Attenuata dalla distanza e dalla ripetitività, la voce del G7 ha lambito le orecchie della società civile che, distratta, si è girata dall’altra parte. Troppo fiacca per suscitare interesse. Più che una voce, un’eco. Di cosa? Dei vertici inflazionati dei potenti, dei meeting ricorrenti in questa o quell’amena località dell’Occidente o dell’Oriente, dei precedenti G7, centri di negoziazione e di dibattito da cui, periodicamente, emanano tenui dichiarazioni difficilmente distinguibili l’una dall’altra. Con lavoro certosino, gli sherpa limano parole e frasi che poi, i leader di turno, firmeranno. La società civile, però, non si accorge, né potrebbe, di quel lavoro febbrile, spesso notturno, vere corse contro il tempo per riaffermare questo o quel principio. La società, è questa l’impressione, si gira dall’altra parte, quasi avesse scontato la debolezza operativa di quei testi. Le parole restano parole e il gioco della retorica non seduce più il cittadino. Quasi che egli avesse compreso che i potenti, in ultimo, non sono così potenti e che troppo selvaggio e imbizzarrito è il cavallo sociale per essere dominato.

- [DESCRIZIONE DEL PROBLEMA]
Rispondi alle seguenti domande relative al brano sul G7.
(a) Chi lima parole e frasi con lavoro certosino?
(b) Chi firmerà in seguito quelle parole e frasi?
(c) Che cosa non seduce più il cittadino?

(Righe da un dataset di grounding dello schermo)
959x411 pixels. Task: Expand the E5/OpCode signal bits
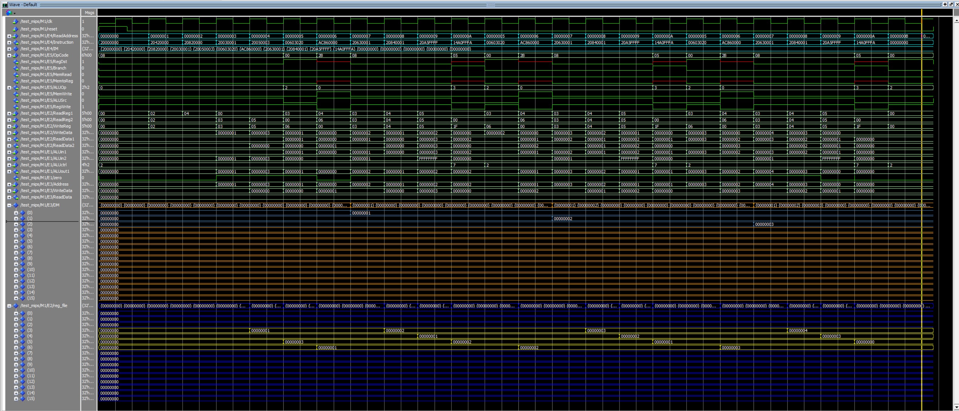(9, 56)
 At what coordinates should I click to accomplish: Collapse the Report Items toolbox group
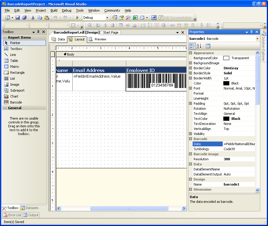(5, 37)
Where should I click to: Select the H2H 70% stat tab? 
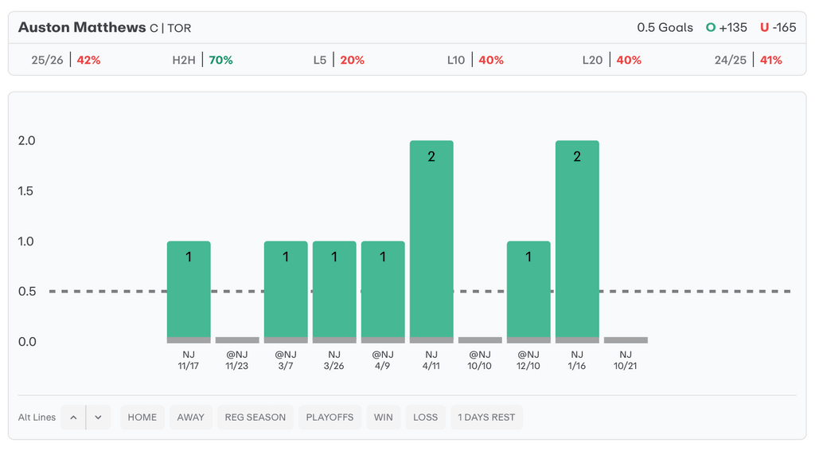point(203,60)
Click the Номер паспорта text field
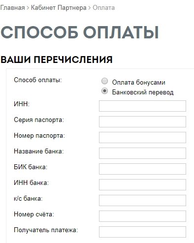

- [COMPITO SVOLTO]
(a) Gli sherpa.
(b) I leader di turno.
(c) Il gioco della retorica.